## [What the task requires]
All lines holding the word "heading" should be located in the records and copied.

[Saved data entries]
>>>>

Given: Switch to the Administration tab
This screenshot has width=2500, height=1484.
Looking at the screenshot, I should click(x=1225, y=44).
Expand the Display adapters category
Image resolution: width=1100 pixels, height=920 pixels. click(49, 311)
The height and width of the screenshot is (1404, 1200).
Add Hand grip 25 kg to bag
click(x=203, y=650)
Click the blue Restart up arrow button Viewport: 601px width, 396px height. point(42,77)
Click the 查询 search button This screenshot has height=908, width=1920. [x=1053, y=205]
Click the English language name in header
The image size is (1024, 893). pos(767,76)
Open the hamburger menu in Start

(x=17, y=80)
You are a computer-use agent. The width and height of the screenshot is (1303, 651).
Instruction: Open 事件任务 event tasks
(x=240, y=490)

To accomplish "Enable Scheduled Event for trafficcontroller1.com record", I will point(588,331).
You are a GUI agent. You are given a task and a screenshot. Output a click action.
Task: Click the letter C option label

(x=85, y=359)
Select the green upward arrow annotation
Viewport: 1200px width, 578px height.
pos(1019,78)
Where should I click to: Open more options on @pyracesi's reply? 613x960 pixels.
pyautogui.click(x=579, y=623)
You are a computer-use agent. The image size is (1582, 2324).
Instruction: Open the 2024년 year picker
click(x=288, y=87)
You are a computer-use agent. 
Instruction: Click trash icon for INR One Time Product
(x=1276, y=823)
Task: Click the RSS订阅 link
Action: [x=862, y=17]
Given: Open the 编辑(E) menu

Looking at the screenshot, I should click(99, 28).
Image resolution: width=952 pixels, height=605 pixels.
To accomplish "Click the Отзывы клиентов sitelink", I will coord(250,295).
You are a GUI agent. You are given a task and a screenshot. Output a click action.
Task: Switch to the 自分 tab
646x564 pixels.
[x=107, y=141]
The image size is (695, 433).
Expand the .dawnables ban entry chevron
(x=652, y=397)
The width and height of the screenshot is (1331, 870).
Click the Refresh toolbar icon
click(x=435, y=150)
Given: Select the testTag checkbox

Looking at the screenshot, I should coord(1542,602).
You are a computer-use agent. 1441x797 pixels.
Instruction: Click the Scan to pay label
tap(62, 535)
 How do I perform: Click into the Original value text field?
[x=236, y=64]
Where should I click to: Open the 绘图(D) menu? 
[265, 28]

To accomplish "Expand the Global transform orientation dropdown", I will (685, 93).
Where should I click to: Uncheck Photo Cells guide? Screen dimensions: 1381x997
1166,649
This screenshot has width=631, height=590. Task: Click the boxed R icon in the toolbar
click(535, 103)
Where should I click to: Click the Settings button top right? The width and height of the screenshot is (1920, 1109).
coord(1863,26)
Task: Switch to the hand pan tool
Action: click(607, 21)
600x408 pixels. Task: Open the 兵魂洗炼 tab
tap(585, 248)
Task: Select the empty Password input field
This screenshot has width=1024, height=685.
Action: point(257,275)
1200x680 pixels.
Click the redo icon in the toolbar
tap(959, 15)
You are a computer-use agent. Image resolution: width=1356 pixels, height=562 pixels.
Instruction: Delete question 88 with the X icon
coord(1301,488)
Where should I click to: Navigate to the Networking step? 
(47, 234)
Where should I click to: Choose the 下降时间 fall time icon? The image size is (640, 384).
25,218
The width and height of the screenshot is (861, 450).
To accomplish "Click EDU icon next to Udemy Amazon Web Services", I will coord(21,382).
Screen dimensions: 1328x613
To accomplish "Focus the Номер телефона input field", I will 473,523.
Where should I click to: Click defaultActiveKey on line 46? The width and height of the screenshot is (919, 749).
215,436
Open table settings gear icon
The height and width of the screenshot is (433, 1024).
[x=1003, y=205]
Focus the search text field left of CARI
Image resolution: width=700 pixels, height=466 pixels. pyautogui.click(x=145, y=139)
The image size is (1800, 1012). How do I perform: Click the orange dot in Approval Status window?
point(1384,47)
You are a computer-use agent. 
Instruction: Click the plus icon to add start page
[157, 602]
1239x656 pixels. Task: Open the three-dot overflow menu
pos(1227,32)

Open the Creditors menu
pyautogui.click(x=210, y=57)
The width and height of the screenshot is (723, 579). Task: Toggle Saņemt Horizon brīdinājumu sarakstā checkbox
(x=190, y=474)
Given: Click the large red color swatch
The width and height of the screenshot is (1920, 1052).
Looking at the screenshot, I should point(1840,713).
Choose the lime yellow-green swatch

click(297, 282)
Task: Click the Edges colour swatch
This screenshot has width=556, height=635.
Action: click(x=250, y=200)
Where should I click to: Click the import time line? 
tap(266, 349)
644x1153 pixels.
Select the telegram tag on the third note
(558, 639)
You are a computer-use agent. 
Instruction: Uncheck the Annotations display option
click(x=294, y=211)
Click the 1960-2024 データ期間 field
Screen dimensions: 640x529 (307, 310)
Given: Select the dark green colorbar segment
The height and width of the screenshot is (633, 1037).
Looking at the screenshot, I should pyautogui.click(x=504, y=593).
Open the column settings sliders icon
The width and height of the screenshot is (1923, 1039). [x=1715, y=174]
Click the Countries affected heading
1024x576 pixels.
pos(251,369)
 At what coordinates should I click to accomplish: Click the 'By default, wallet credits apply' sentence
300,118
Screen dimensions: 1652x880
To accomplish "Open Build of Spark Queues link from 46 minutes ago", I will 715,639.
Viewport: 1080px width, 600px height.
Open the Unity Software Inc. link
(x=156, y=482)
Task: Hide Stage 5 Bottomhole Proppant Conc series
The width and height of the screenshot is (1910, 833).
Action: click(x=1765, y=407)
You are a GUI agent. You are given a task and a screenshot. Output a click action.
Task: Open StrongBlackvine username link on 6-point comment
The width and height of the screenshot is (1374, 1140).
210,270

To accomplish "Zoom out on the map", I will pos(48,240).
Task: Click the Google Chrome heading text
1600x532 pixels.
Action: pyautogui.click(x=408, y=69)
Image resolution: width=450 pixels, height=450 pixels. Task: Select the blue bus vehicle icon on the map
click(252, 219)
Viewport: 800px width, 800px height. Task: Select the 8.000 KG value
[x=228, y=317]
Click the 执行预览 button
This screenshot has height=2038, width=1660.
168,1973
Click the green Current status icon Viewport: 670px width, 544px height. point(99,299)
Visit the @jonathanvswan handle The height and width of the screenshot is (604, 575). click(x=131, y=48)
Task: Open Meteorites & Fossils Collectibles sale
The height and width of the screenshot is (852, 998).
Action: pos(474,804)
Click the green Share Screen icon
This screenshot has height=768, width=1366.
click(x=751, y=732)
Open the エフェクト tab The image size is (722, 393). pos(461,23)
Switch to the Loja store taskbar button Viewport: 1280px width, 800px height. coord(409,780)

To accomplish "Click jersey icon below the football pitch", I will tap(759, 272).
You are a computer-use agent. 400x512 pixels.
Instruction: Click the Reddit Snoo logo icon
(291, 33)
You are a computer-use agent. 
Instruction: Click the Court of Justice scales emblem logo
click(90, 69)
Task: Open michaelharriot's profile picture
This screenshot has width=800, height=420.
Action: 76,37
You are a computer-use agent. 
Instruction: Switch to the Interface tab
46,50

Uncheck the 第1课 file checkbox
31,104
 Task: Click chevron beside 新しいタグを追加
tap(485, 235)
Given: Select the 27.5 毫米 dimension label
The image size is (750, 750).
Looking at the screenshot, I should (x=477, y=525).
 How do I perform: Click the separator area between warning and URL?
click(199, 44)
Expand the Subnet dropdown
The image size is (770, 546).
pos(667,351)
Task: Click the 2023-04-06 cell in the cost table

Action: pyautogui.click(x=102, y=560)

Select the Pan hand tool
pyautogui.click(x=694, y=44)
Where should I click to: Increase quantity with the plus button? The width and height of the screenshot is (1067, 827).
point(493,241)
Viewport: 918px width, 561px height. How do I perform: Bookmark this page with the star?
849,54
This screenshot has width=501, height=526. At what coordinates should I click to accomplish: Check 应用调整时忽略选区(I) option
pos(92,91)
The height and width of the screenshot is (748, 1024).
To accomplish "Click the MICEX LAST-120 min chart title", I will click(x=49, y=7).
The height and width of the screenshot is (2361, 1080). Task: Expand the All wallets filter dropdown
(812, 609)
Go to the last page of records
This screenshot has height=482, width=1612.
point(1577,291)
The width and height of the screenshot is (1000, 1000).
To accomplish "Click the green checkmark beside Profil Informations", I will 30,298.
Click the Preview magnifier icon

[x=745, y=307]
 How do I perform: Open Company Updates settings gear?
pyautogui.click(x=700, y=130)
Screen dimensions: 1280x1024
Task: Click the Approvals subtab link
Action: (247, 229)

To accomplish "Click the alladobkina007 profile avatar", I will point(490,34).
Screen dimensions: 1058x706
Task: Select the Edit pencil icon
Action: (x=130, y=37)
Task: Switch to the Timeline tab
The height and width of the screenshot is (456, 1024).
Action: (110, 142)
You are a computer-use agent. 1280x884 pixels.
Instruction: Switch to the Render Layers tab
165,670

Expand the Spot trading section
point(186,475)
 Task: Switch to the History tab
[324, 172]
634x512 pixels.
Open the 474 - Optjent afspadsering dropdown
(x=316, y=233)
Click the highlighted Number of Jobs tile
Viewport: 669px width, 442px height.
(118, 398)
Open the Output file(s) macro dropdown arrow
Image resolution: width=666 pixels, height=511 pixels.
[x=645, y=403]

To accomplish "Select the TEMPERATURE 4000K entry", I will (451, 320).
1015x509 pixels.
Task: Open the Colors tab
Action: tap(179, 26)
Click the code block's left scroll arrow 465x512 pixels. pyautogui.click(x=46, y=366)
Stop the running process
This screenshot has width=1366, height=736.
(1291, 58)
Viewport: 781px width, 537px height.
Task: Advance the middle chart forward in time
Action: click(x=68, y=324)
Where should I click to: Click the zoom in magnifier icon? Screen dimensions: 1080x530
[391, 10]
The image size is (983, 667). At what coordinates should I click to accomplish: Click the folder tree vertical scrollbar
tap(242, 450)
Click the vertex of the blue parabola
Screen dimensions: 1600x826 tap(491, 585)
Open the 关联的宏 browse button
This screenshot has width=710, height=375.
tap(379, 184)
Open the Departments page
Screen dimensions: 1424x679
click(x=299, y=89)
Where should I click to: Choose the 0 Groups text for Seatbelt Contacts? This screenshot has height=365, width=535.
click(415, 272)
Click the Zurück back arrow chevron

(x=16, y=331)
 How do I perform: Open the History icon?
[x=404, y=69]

<<<<

## [Output for this task]
Click the Countries affected heading
Task: Click the Google Chrome heading text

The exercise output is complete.